All four corners of Charles' LT1 sport QA1 shocks, with a pair of QA1 springs up front and a pair of BMR springs in the rear. BMR also provided a pair of lower control arms, subframe connectors, and a rear sway bar. A Spohn adjustable torque arm makes sure to plant the rear end, providing enough control to push Charles into the 1.48 60-foot range. Once on the big end of the track, Charles relies on a set of LS1 front brakes to bring everything to a stop, while a pair of stock rears balance everything out. "Whether it was the late nights at Speed Inc. or pulling out the transmission, in the dead of winter, on jack stands in my garage, I have never broke at the track (knock on wood). However, I did bust a 10-bolt on the street (racing)."

0911gmhtp_09_z 1996_pontiac_trans_am Dashboard 7/10

Inside, as well as out, Charles has focused on keeping the Trans Am in great shape, without adding silly extras. A set of LS1 taillights make the back end look a little more modern, while an LT1 WS6 hood give the front just enough attitude. The interior is almost as delivered from GM, with the addition of a Wolfe Racecraft six-point rollcage, which was painted white to match the exterior. The center A/C vents have been replaced with a triplet of gauges, including nitrous pressure, transmission temp, and fuel pressure. In race trim, Charles uses a pair of cloth Firebird seats and five-point harnesses to keep him safe, trading out the stock leather interior he uses while on the street.

As you can tell, Charles truly enjoys both driving and working on his beautiful Trans Am. "I've always wanted a TA. The first week I had the car I modded it.

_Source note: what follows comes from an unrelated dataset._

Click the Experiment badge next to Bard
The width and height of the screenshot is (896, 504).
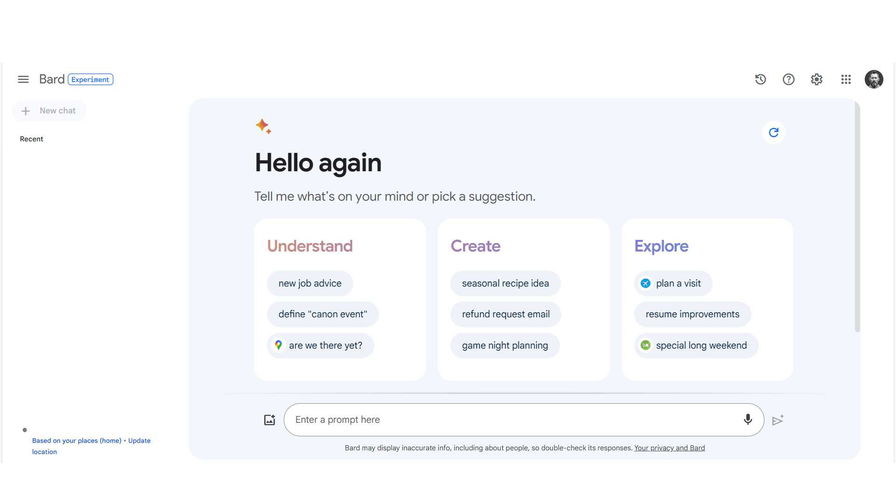pos(91,80)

I added an exhaust, camshaft, throttle body, and whatever else I could find, until I met Larry Hamilton and there went my bank account! The car has been through many heads and cam combinations, from LT1 to LT4 and back to LT1." So, what's next for this race-winning Trans Am? Charles told us, "If this setup fails, I have some things in mind that would bring boost into my life." Knowing Charles and the crew at Speed Inc., we can rest assured that it will be another ultra-clean monster and, in truth, we kind of wish he would hurry up and do it already!